JAKARTA—-Ekonom dari Institute for Development of Ecomonics and Finance (INDEF) Faisal Basri menyebutkan, Indonesia saat ini menjadi pengimpor gula terbesar di dunia. Padahal pada masa penjajahan Hindia Belanda Indonesia menjadi pengekspor gula nomor satu didunia.
“Kini Indonesia berada di atas Amerika serikat dan China. Padahal sebelumnya kita di bawah merekasebagai pengimpor gula,” tutur Faisal dalam konferensi pers INDEF bertajuk Manisnya Rente Impor Gula di Jakarta, Senin (14/1/2019).
Data Biro Pusat Statisik menunjukkan pada Januari-November 2018, impor gula mencapai 4,6 juta ton atau senilai USD 1,66 miliar. Angka ini meningkat dibanding Januari-November 2017 sebesar 4,48 juta ton.Sedangkan data Departemen Pertanian AS (USDA) dalam Statista menggambarkan impor gula Indonesia terbesar di dunia, mencapai 4,45 juta metrik ton pada 2017-2018.
“Impor 4,6 juta ton (2018) kebutuhan hanya 3 juta ton, selebihnya? Mengalir ke pasar untuk gula konsumsi. Pemerintah menggunakan untuk stabilitas harga di pasar, padahal sebelumnya pemerintah mengatakan, gula rafinasi tidak boleh dipasarkan karena tidak baik bagi kesehatan, sekarang pemerintah pakai gula rafinasi untuk stabilisasi harga,” tutur staf pengajar Fakultas Ekonomi UI ini.
Dengan dalih untuk melindungi produsen gula dalam negeri, Pemerintah membedakan antara Gula Kristal Rafinasi (GKR) untuk industri dan Gula Kristal Putih (GKP) untuk dikonsumsi masyarakat.
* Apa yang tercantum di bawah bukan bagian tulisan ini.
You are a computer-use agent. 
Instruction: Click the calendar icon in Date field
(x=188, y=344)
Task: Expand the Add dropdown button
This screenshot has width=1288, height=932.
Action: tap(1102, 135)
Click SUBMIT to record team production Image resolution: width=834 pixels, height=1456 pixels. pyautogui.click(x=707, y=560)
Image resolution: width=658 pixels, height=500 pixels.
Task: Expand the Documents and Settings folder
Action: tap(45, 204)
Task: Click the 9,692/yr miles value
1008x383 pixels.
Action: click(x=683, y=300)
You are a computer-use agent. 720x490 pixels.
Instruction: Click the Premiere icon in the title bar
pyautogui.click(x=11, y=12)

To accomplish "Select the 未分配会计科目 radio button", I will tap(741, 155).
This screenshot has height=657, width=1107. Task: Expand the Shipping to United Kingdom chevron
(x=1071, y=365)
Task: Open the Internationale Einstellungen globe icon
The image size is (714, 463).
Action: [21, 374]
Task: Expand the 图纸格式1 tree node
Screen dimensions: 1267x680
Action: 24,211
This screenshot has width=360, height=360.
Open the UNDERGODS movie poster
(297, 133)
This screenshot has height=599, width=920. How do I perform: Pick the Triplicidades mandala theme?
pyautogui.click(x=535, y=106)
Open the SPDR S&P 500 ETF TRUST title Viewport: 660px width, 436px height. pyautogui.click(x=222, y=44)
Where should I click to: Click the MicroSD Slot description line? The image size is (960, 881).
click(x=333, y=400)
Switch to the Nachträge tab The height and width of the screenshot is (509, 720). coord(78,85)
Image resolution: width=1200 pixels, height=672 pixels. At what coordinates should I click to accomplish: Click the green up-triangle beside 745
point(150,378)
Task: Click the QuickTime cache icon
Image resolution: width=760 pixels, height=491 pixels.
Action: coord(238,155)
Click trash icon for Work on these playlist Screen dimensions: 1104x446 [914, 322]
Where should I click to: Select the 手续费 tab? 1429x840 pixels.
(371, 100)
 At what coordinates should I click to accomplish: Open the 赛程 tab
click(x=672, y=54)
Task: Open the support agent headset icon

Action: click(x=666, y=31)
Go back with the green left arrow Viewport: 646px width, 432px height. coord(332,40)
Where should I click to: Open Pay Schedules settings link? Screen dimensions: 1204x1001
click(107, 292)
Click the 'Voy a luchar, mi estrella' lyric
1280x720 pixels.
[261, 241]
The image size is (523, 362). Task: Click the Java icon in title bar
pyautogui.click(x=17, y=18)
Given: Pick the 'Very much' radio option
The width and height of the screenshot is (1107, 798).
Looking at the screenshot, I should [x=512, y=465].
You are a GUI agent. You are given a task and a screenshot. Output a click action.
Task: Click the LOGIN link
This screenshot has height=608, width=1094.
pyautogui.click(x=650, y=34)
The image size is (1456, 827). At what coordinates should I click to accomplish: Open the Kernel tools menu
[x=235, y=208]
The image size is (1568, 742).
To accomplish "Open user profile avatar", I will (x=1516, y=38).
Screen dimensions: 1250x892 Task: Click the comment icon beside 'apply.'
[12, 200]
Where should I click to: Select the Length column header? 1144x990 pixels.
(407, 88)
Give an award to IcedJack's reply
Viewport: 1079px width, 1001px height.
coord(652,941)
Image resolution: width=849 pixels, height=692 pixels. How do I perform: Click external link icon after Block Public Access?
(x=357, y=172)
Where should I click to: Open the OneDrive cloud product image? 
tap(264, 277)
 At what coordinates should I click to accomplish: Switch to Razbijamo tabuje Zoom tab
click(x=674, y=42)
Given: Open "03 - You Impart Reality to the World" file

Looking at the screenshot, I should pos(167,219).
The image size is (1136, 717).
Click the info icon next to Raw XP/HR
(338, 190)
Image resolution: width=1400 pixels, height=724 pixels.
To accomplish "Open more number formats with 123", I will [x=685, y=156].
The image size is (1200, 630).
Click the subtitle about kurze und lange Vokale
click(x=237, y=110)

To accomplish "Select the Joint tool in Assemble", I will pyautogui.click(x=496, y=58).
Sedianya impor gula hanya untuk pemenuhan GKR, namun dalam perkembangannya GKR juga digunakan untuk instrumen stabilisasi harga gula konsumen.
Sehubungan dengan hal ini nenurut Faisal lagi impor gula ini seharusnya bisa dihentikan dengan peningkatan produksi gula rafinasi di dalam negeri. Sayangnya pemerintah seperti sengaja menghambat peningkatan produksi gula di dalam negeri.
Pemerintah member izin pendirian pabrik gula di daerah yang tidak mungkin ada tanaman tebu, seperti Cilegon, Banten dan Deli Serdang dan Makassar.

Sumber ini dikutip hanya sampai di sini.